3. Conditions Precedent. The effectiveness of this Amendment is subject to
the satisfaction of the following conditions precedent:
(a) Borrower, Agent and Required Lenders shall have duly executed and
delivered to Agent one or more counterparts of this Amendment; and
(b) Borrower shall have paid to Agent for the account of each Lender
executing this Amendment an amendment fee equal to three-eighths of one percent
(.00375%) multiplied by the Commitment of each such Lender, for a maximum
aggregate fee of One Hundred Eighty Seven Thousand Five Hundred Dollars
($187,500).
4. Representations. To induce the Agent and the Lenders to enter into this
Amendment, the Borrower hereby represents and warrants as follows:
a. Representations and Warranties. All representations and warranties
contained in the Credit Agreement and the other Credit Documents are true and
correct in all material respects on and as of the date hereof as if made on the
date hereof, other than representations and warranties that expressly relate
solely to an earlier date; and
b. No Defaults. No Default or Event of Default has occurred which has
not been expressly waived by the Lenders or Required Lenders, as applicable.

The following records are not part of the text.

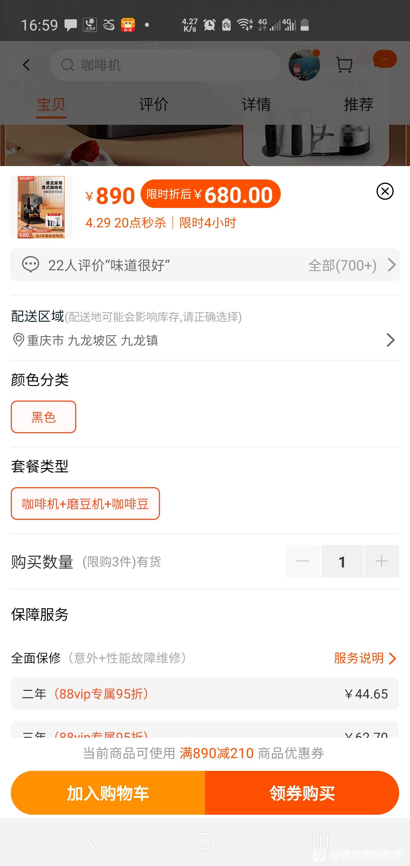Tap the review speech bubble icon

(31, 265)
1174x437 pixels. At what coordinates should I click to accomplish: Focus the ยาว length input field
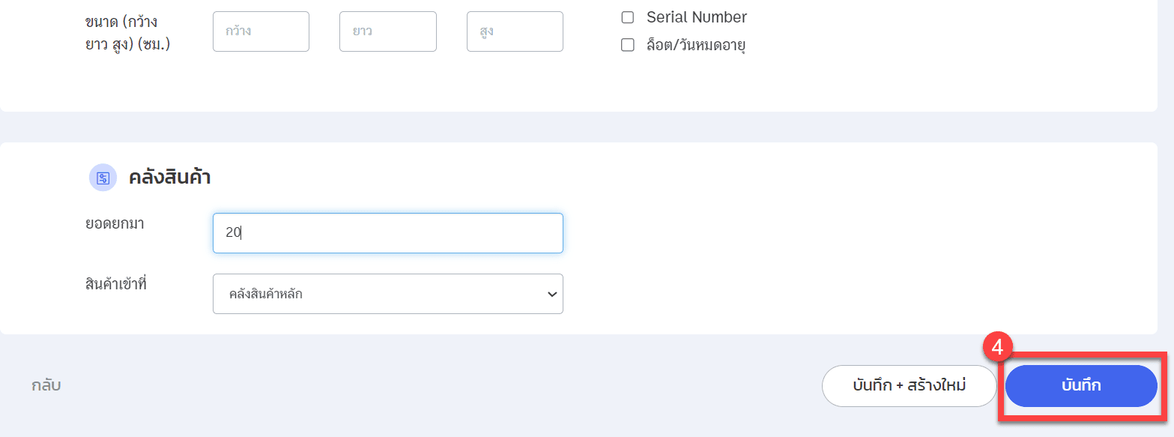pyautogui.click(x=388, y=31)
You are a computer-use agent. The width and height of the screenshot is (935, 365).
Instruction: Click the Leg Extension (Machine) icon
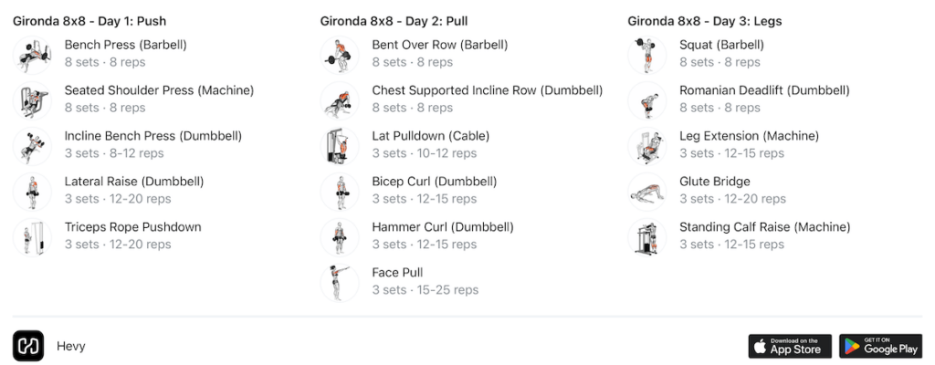coord(647,146)
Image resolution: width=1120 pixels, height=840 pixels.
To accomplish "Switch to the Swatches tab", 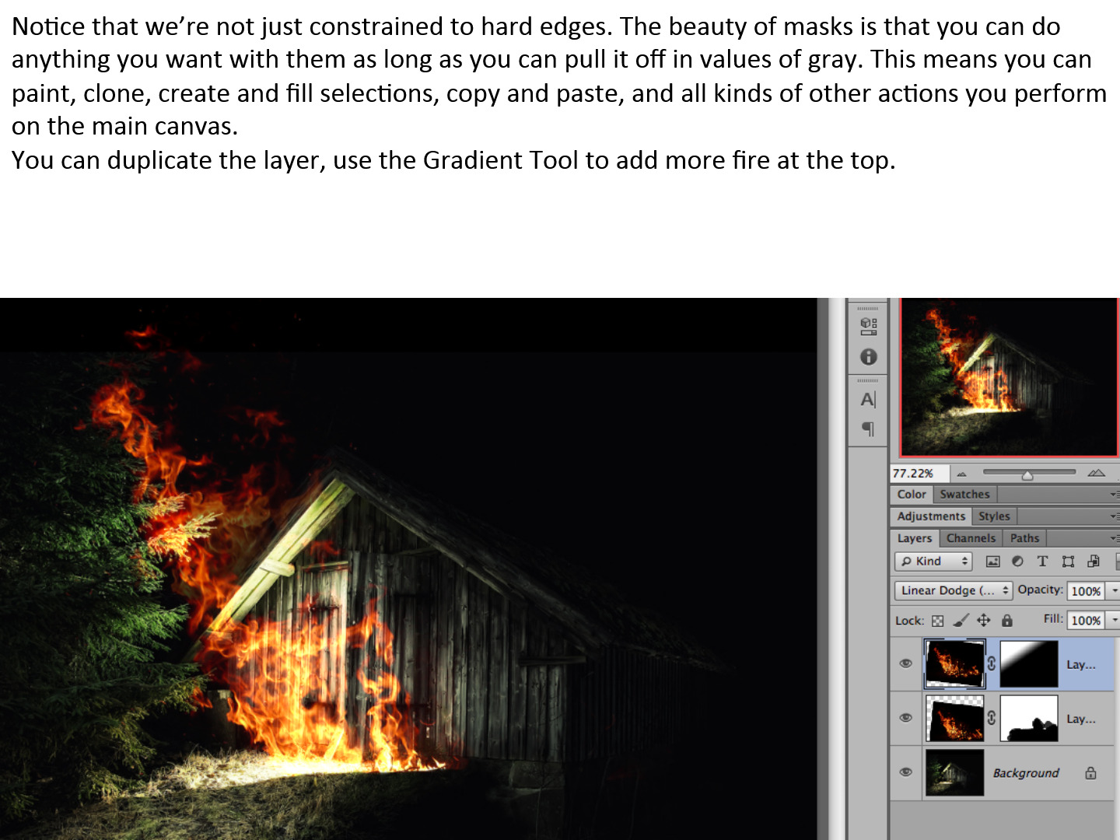I will pos(964,495).
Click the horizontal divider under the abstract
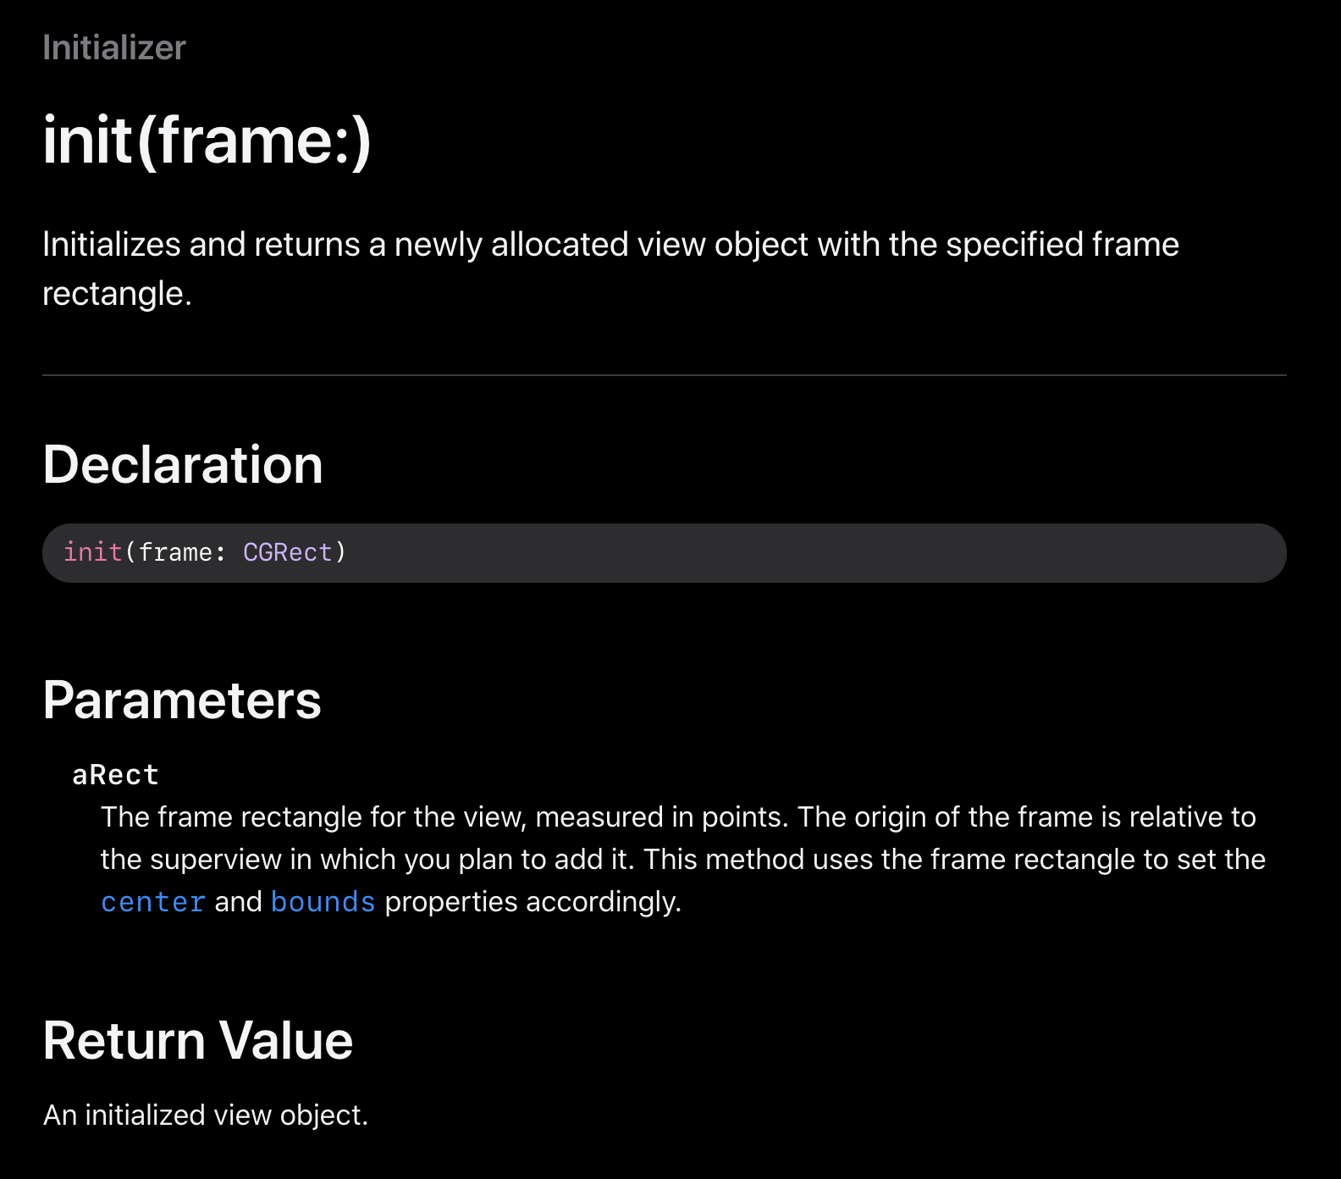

5. Miscellaneous. This Amendment is limited as specified and shall not
constitute a modification, acceptance or waiver of any other provision of the
Credit Agreement or any other Credit Document, nor of any affected provision
prior to the Effective Date of this Amendment. This Amendment may be executed in
any number of counterparts and by the different parties hereto on separate
counterparts, each of which counterparts when executed and delivered shall be an
original, but all of which shall together constitute one and the same
instrument. This Amendment shall be governed by, and construed in accordance
with, the law of the State of New York.
[SIGNATURE PAGES FOLLOW]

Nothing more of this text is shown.